**** Selected excerpt

Does how we define success lift the guilt of admitting defeat?

Like most of us, I love my kids more than life itself and they were a major driving force in my change of direction two years ago when I ended my career as a teacher.  So why do I now find myself pursuing a version of success that is damaging to the life I had in mind when I made that decision?

Since then I have spent six months as a full-time stay at home mum; six months juggling those responsibilities alongside retraining; and the last twelve months juggling part-time flexible work alongside being the primary carer.

These days our childcare arrangements mean I work two days spread across three while the rest of the time I look after our two children. I thought I’d found the solution to pursuing meaningful work while balancing the demands of family life, so why do I find myself worn down by repeatedly working into the evenings and at weekends? Why do I find myself thinking about work when I should be focused on my children? And why do I find myself frustrated by the limitations placed on my success by the demands of being their primary carer?

********
**** Information supplied

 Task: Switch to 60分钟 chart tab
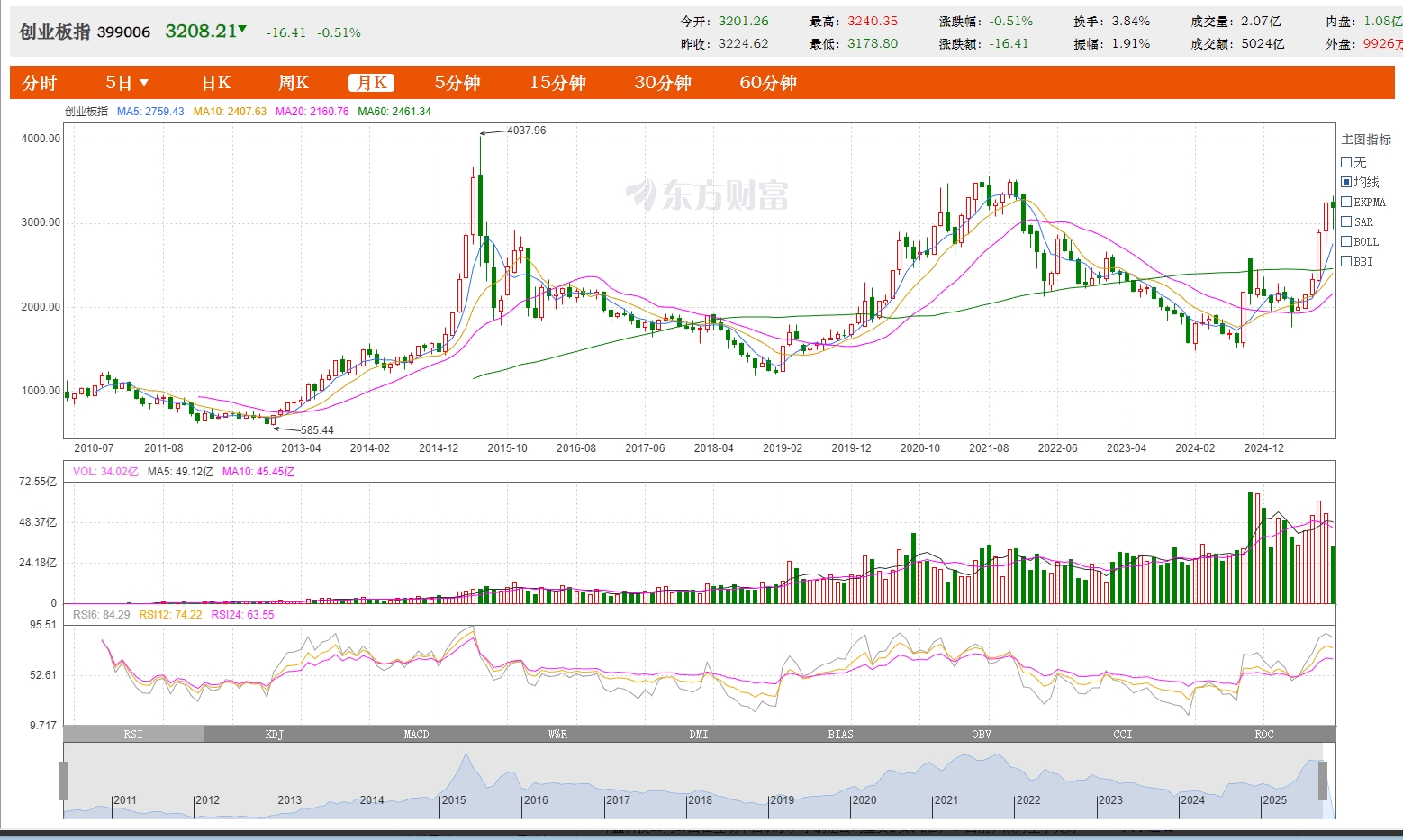[768, 83]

********

Questions to answer:
• A. Copy the passage of the essay on defining success between "Like most of" and "made that decision?", inclusive.
• B. Write the next part of the essay about balancing part-time work with caring for two children, picking up after its final sentence.

Responses by item number:
• A.
Like most of us, I love my kids more than life itself and they were a major driving force in my change of direction two years ago when I ended my career as a teacher.  So why do I now find myself pursuing a version of success that is damaging to the life I had in mind when I made that decision?

• B.
Well, partly because my maths is bad. I have roughly 17 hours of childcare each week spread over three days but, from the beginning, I’ve taken on enough work to fill three actual full-sized days…

But apparently that is not enough of a stretch and as my fledgling business grows I find myself afraid to turn work down, taking on more clients, making more calls, sending more emails, replying to more messages, working more hours, putting my time under more strain, and yes, earning more money.

Why?

Because I want to be successful.

But what if I can’t be. Or at least not in the terms of what we are told success looks like?

What if I have to accept time is finite, and so is my sanity? Being the primary carer means that for the sake of both, I have to make a choice.

It doesn’t feel like much of a choice – be the mother I believe my children need, but limit my own achievements outside the home, vs fulfil my potential but perhaps at the cost of my relationship, mental health and the happiness of my children…

When written like that the choice is obvious, but the perhaps in that sentence is key. Toying with the idea that We would be fine! I would be fine! They would be FINE! my mind is in conflict and the resentments run deep because why does it fall to me alone to make this decision?

This is a choice unconsciously influenced a long time ago and the balance of earning power has always been tipped against me. It seems that becoming a primary caregiver was inevitable, whether I liked it or not.

And it’s a choice made sour by the awareness that men typically do not have to make it. In a thirty-something version of a threenager-rage, I stamp my feet and insist, NOT FAIR!

My less charitable moments question the commitment of men to the cause of gender equality – so few take up Shared Parental Leave, or are even prepared to ask for flexible work in order to take on their share of the caring responsibilities. And while I know it’s not straightforward – there are plenty of barriers in their way too – I also catch myself wondering, How hard are you really trying?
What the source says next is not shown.